──────── Dataset content
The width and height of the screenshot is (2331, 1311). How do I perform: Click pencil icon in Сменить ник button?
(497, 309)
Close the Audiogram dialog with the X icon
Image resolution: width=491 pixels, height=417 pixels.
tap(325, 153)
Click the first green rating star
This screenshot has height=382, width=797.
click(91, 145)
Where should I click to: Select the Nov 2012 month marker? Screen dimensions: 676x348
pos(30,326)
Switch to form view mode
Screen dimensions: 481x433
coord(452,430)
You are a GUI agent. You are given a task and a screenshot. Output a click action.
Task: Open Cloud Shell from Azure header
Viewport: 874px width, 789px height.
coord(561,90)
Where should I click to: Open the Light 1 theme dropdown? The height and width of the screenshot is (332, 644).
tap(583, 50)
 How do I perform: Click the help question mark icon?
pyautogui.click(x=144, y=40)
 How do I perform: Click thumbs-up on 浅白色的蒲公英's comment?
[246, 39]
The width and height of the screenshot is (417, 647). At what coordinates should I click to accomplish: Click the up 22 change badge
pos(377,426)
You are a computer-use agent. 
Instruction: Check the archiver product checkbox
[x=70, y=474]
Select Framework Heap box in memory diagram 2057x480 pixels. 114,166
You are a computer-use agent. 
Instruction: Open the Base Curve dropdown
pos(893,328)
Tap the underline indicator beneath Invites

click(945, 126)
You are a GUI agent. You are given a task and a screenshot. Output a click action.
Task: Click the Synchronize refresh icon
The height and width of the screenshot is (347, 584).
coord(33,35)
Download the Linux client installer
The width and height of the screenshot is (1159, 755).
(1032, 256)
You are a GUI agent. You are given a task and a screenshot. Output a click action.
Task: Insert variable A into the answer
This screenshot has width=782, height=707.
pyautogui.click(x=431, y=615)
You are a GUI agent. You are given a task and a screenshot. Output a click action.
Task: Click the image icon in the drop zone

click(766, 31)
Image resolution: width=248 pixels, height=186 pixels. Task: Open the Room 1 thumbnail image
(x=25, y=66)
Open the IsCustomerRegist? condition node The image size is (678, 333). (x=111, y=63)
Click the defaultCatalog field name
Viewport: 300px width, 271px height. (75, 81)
────────────────
Copy the lines of the listing exactly. Skip none.

The width and height of the screenshot is (2331, 1311). How do I perform: Click pencil icon in Сменить ник button?
(497, 309)
Close the Audiogram dialog with the X icon
Image resolution: width=491 pixels, height=417 pixels.
tap(325, 153)
Click the first green rating star
This screenshot has height=382, width=797.
click(91, 145)
Where should I click to: Select the Nov 2012 month marker? Screen dimensions: 676x348
pos(30,326)
Switch to form view mode
Screen dimensions: 481x433
coord(452,430)
You are a GUI agent. You are given a task and a screenshot. Output a click action.
Task: Open Cloud Shell from Azure header
Viewport: 874px width, 789px height.
coord(561,90)
Where should I click to: Open the Light 1 theme dropdown? The height and width of the screenshot is (332, 644).
tap(583, 50)
 How do I perform: Click the help question mark icon?
pyautogui.click(x=144, y=40)
 How do I perform: Click thumbs-up on 浅白色的蒲公英's comment?
[246, 39]
The width and height of the screenshot is (417, 647). At what coordinates should I click to accomplish: Click the up 22 change badge
pos(377,426)
You are a computer-use agent. 
Instruction: Check the archiver product checkbox
[x=70, y=474]
Select Framework Heap box in memory diagram 2057x480 pixels. 114,166
You are a computer-use agent. 
Instruction: Open the Base Curve dropdown
pos(893,328)
Tap the underline indicator beneath Invites

click(945, 126)
You are a GUI agent. You are given a task and a screenshot. Output a click action.
Task: Click the Synchronize refresh icon
The height and width of the screenshot is (347, 584).
coord(33,35)
Download the Linux client installer
The width and height of the screenshot is (1159, 755).
(1032, 256)
You are a GUI agent. You are given a task and a screenshot. Output a click action.
Task: Insert variable A into the answer
This screenshot has width=782, height=707.
pyautogui.click(x=431, y=615)
You are a GUI agent. You are given a task and a screenshot. Output a click action.
Task: Click the image icon in the drop zone

click(766, 31)
Image resolution: width=248 pixels, height=186 pixels. Task: Open the Room 1 thumbnail image
(x=25, y=66)
Open the IsCustomerRegist? condition node The image size is (678, 333). (x=111, y=63)
Click the defaultCatalog field name
Viewport: 300px width, 271px height. (75, 81)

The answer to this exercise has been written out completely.